## Recorded information
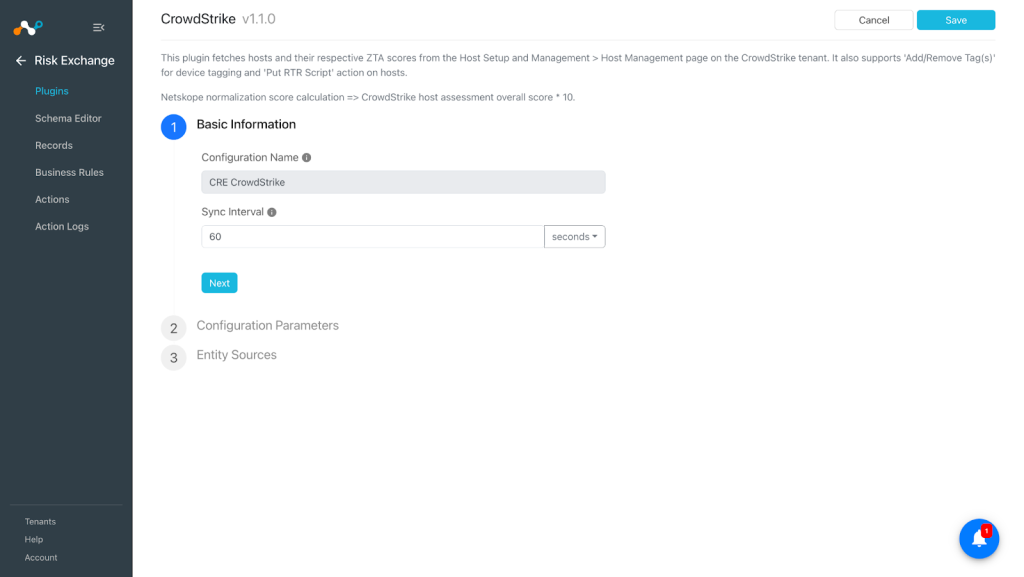Open Action Logs page
This screenshot has height=577, width=1024.
(x=62, y=226)
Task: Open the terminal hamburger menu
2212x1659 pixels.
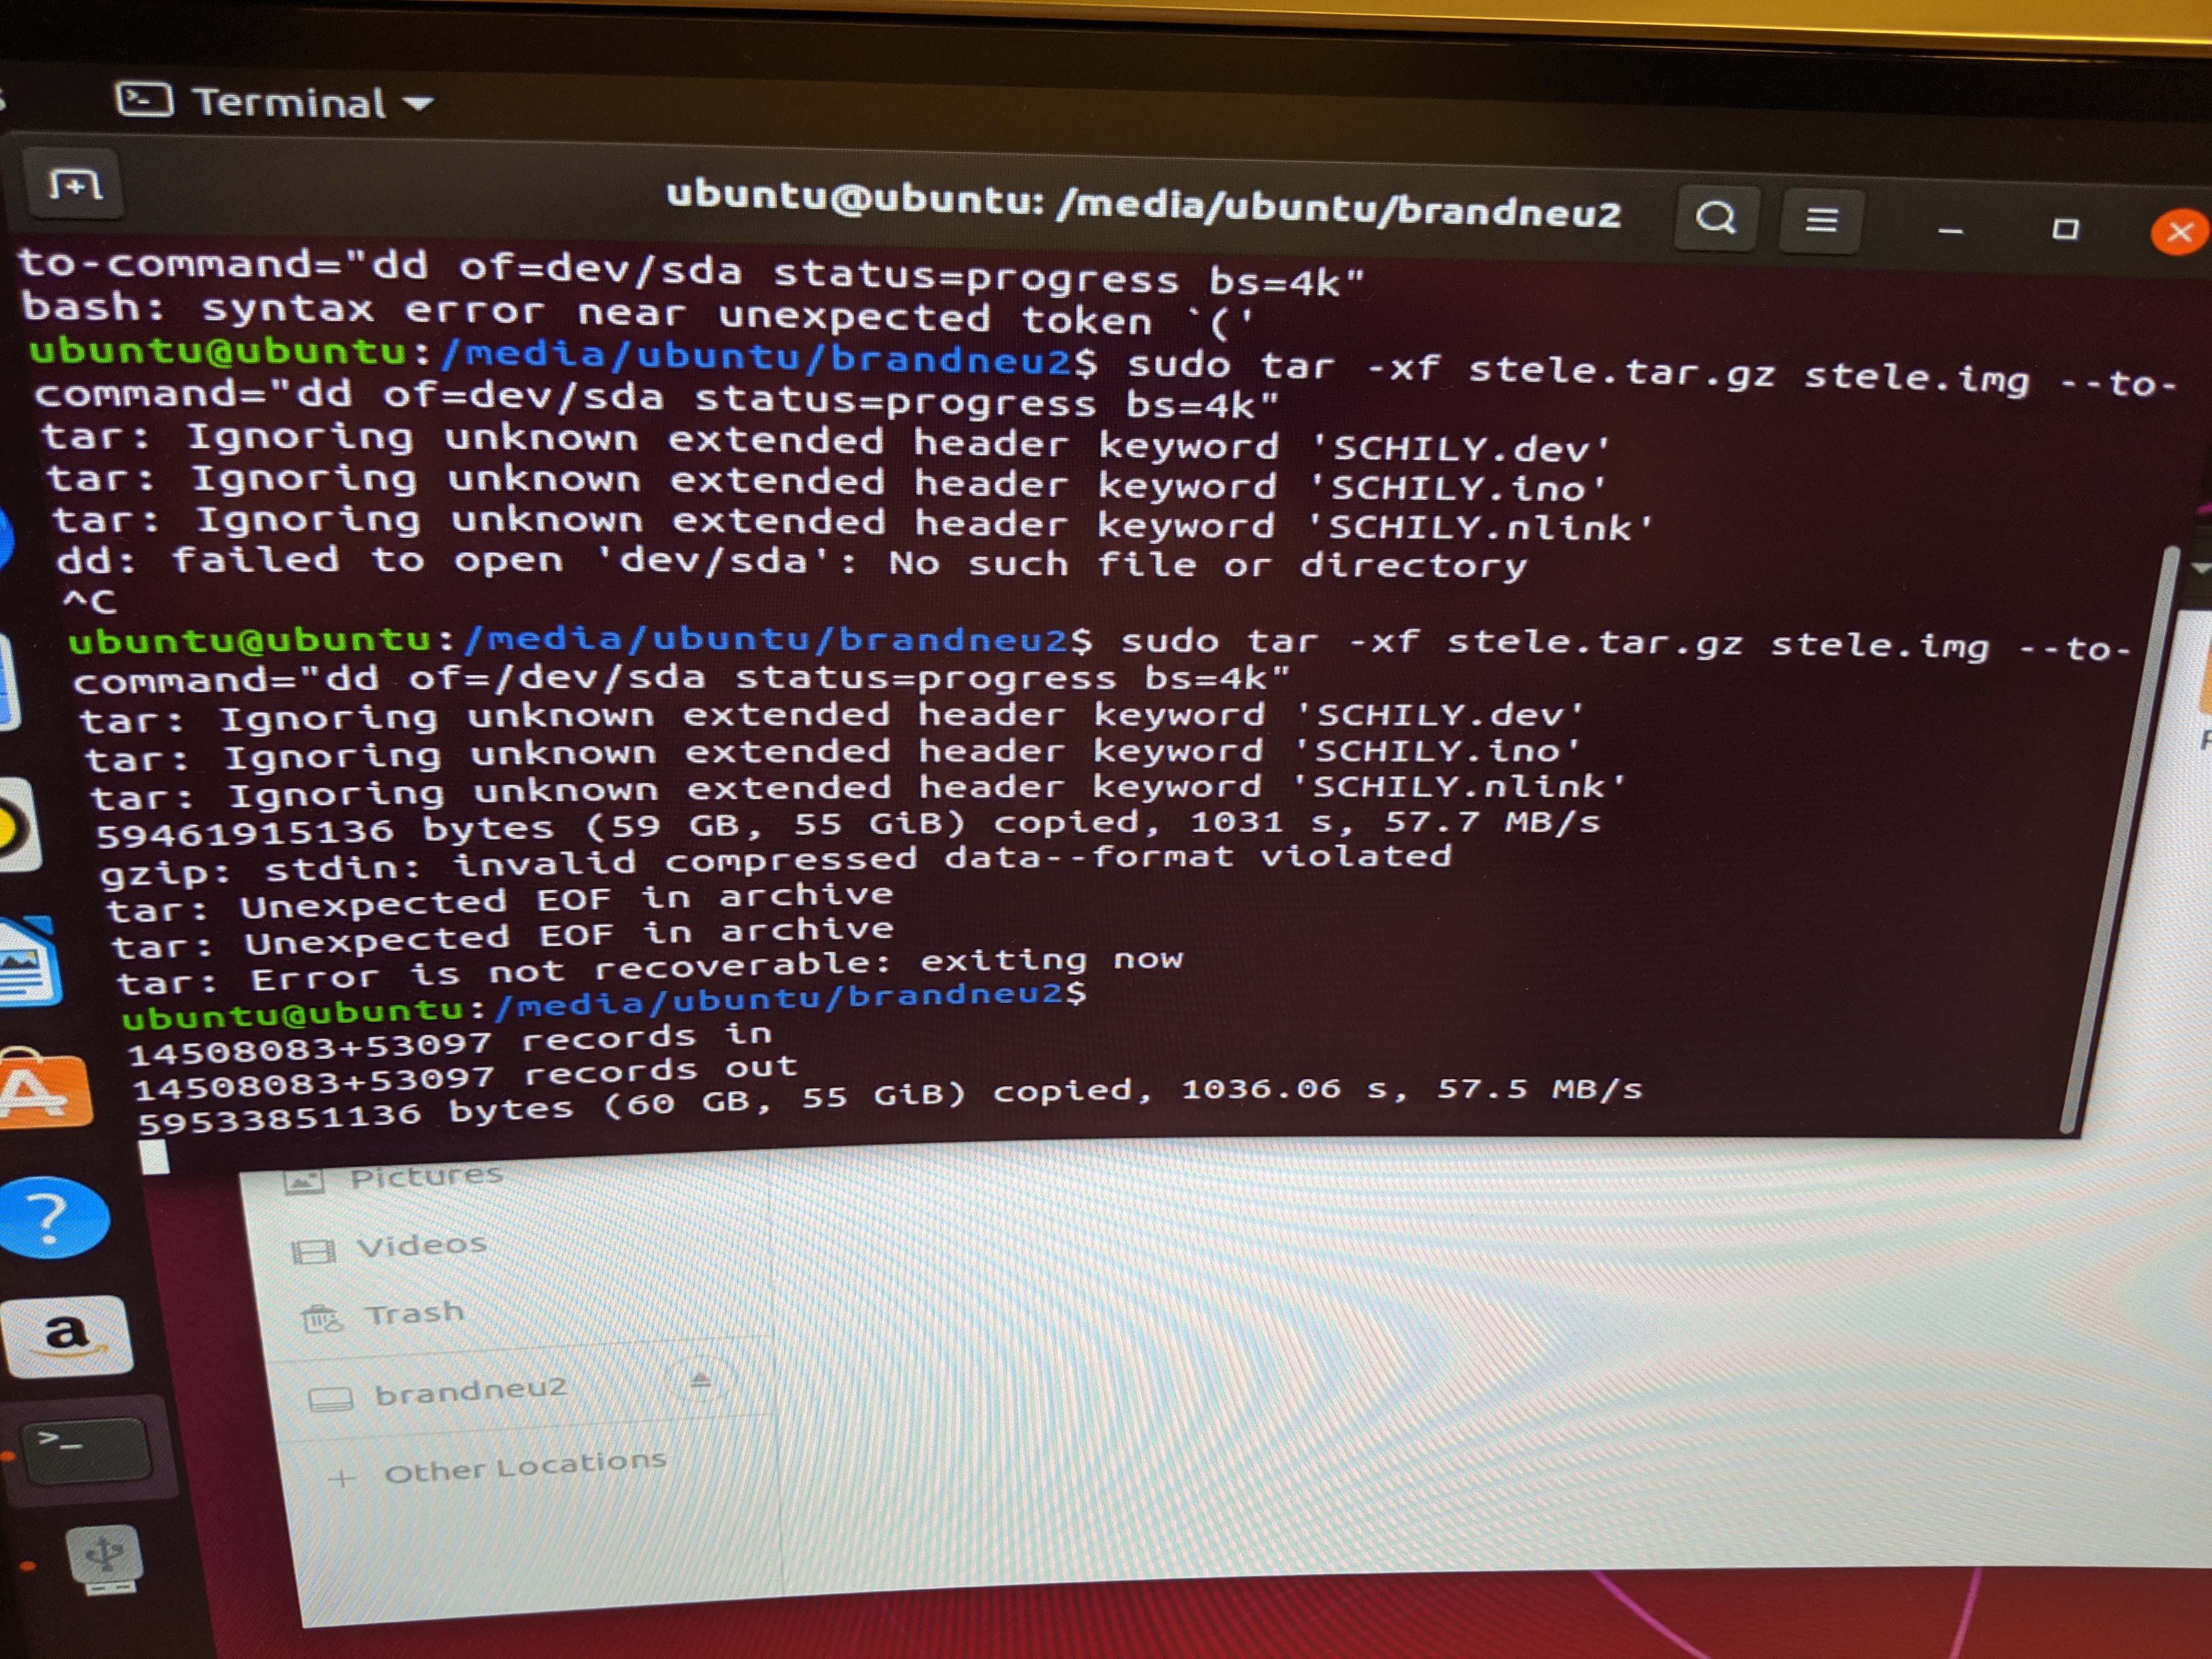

## Your instructions
Recast every line of the material above as a numbered list, one item per line, with blank lines omitted. Leave the pictures out of the answer.

## The solution
1. Open Action Logs page
2. This screenshot has height=577, width=1024.
3. (x=62, y=226)
4. Task: Open the terminal hamburger menu
5. 2212x1659 pixels.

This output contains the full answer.